Similar objections were filed Wednesday by the case's Official Committee of Unsecured Creditors, representing bondholders and others owed some $2.5 billion. The unsecured creditors charged that the Fertittas and Colony Capital have arranged to acquire a 50 percent interest in the PropCo properties at a 15 percent discount while arranging a lucrative 25-year management deal for those properties.

"These series of transactions are structured, using New PropCo and Fertitta Gaming, to camouflage the conflicts of interest and self dealing that are at the heart of the ... plan," attorneys for the unsecured creditors charged.

"The proposed restructuring is simply a deliberate campaign by those controlling Station Casinos to benefit themselves, its equity owners, at the expense of Station Casinos' creditor constituents," the creditors charged.

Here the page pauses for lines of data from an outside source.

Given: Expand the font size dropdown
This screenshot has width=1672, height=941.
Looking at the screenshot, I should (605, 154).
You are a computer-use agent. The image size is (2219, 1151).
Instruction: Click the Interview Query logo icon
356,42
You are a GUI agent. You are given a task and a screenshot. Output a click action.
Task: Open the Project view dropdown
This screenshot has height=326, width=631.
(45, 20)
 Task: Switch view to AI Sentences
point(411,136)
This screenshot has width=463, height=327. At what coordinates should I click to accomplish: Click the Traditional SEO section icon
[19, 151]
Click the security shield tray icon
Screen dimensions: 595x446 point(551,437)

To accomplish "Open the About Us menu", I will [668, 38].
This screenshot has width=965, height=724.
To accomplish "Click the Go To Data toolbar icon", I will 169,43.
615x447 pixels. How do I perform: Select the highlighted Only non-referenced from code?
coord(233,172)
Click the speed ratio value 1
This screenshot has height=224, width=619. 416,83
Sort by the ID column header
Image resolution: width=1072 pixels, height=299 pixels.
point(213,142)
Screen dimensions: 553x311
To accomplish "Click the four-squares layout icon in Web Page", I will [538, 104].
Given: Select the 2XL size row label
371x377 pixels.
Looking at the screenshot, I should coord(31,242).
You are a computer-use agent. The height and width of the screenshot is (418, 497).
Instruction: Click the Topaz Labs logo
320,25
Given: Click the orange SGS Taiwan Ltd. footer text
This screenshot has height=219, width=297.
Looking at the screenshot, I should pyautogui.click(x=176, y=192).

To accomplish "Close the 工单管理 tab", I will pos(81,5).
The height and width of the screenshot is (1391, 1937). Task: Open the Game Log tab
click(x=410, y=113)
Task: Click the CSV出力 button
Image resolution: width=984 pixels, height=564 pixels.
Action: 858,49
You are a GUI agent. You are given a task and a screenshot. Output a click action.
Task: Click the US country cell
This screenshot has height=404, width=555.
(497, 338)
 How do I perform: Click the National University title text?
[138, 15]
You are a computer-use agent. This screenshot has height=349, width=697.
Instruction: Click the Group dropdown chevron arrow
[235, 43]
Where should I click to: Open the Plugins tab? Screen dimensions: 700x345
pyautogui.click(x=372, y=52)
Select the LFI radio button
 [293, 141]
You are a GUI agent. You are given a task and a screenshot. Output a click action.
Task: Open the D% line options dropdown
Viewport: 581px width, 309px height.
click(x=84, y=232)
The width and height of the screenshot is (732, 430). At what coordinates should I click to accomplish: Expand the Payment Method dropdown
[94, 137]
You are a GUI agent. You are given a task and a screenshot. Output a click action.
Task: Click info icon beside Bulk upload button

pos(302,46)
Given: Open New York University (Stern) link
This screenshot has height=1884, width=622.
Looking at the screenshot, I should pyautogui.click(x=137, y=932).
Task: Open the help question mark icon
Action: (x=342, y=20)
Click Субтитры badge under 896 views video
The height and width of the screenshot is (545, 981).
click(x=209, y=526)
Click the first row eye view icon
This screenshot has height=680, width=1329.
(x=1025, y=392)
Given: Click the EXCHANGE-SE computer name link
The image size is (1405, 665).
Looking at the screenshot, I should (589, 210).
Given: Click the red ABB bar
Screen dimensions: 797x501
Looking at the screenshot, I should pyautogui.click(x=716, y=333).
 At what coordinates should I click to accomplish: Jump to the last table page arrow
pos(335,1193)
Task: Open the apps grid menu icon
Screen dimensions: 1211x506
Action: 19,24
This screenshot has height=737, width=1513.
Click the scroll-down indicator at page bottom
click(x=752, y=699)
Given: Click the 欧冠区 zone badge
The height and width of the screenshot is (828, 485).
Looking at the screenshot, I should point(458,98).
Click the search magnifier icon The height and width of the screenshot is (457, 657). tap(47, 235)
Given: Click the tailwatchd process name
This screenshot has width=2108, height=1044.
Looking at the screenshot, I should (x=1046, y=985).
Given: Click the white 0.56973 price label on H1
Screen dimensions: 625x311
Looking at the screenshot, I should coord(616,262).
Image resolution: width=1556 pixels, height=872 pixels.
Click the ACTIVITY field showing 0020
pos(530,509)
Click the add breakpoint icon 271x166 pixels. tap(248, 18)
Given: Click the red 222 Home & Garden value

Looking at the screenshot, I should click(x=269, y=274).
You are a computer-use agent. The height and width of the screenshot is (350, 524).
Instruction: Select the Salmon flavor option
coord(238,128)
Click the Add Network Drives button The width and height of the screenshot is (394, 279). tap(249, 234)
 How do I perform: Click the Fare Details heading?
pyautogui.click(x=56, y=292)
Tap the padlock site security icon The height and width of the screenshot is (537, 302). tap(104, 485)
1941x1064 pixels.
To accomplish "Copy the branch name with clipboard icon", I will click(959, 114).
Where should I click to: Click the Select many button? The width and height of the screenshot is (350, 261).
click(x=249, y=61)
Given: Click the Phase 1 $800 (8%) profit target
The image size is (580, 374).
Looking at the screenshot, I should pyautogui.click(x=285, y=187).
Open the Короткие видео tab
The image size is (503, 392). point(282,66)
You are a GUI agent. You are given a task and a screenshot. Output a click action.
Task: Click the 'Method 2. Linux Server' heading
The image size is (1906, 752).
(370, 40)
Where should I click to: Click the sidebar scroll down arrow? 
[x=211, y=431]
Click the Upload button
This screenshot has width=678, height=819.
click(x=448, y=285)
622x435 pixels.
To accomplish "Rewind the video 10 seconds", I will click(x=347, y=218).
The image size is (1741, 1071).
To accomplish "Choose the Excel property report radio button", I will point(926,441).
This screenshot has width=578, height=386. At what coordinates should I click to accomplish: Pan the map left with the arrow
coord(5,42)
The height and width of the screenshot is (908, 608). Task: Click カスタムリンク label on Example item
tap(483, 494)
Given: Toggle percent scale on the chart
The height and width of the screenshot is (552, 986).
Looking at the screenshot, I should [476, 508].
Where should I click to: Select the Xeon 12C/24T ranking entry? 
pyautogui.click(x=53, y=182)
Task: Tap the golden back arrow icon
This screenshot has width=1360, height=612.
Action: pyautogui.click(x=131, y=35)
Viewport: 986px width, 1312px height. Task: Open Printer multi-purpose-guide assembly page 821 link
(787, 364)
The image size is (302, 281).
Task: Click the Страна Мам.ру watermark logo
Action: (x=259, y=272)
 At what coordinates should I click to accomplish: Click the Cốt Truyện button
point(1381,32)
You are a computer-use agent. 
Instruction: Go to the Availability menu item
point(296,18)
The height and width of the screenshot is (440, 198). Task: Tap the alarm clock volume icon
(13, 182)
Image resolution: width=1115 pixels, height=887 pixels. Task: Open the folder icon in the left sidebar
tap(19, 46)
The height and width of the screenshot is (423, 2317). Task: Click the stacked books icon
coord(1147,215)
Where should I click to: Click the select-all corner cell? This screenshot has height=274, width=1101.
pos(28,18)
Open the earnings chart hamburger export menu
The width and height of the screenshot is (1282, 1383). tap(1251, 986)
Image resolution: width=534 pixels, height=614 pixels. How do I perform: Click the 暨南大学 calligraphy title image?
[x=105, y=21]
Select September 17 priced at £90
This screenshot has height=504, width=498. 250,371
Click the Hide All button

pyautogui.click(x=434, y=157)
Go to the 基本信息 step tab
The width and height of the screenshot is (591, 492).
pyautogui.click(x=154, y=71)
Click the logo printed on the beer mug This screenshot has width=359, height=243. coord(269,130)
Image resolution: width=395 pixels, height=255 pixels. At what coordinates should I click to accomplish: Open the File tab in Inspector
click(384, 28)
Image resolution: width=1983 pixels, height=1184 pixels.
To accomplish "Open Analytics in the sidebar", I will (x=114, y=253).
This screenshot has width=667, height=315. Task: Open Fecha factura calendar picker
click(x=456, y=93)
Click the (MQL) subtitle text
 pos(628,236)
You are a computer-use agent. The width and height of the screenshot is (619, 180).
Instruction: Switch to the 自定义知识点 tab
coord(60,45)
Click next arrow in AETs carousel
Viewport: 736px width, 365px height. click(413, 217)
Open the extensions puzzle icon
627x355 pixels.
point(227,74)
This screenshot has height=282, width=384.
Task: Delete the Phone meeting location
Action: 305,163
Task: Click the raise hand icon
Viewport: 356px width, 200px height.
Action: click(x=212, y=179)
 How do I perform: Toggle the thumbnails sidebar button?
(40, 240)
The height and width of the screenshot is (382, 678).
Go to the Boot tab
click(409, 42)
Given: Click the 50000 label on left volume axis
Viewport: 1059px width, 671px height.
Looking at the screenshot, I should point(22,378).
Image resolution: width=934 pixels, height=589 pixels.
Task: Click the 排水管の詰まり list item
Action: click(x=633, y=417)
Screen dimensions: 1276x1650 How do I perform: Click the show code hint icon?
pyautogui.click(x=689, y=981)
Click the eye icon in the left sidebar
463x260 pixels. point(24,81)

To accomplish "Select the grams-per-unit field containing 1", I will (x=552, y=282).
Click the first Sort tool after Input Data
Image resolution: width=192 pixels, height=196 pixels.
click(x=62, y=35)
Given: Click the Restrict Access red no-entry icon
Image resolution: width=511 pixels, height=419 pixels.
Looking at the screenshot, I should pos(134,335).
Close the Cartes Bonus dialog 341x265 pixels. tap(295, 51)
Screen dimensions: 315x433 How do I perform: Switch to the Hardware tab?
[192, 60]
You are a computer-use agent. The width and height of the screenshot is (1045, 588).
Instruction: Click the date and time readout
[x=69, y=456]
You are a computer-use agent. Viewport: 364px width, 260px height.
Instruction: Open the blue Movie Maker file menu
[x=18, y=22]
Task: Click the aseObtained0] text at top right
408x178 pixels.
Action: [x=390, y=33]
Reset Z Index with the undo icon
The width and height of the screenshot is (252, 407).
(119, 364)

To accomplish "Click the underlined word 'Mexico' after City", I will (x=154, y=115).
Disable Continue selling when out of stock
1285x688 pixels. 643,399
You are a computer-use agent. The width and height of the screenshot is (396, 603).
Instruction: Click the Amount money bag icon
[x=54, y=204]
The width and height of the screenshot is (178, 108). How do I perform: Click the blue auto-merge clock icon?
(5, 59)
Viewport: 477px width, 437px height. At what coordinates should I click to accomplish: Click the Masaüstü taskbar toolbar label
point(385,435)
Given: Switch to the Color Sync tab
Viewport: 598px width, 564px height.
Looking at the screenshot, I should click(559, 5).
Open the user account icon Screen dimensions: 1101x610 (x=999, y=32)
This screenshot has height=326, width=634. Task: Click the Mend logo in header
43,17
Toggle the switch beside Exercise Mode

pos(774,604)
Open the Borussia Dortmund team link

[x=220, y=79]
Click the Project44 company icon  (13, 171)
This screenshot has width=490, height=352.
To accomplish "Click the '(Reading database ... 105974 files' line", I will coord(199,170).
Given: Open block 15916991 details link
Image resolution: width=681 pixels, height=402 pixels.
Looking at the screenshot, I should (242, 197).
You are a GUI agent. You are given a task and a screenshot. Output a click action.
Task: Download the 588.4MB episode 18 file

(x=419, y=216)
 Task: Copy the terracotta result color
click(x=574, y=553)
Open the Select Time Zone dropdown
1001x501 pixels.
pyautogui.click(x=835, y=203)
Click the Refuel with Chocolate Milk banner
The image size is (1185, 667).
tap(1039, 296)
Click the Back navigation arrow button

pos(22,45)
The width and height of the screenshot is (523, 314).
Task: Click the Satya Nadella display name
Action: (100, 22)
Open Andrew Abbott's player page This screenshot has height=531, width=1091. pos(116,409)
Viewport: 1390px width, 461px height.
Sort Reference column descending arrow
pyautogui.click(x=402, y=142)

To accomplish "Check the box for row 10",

Another objection was filed by a group of independent lenders, which also complained that assets crucial to the operation of the OpCo casinos would not be included in the OpCo auction.

"From the perspective of the OpCo creditors, the process makes no sense: It's like selling KFC without the Colonel's secret recipe, or selling Coke without the formula, because the seller fails to capture the full value of the enterprise and the buyer acquires a business crippled without its competitive advantage," the lenders charged.

A May 4 hearing is planned in Bankruptcy Court in Reno on whether Station can proceed with its reorganization plans, and a spirited legal debate is likely because of the huge stakes involved.

Station's owners and creditors alike stand to lose billions of dollars as Station's proposals have valued the company at about $2.572 billion, while its debts and liabilities were last reported at $6.6 billion.

Station has not yet responded to the objections. Chairman and Chief Executive Frank Fertitta III this week said the reorganization plans, which are supported by holders of some 90 percent of the company's secured debt, are aimed at " maximizing the value of all of the Station Casinos’ properties for the benefit of our team members, guests, lenders and the Las Vegas community.”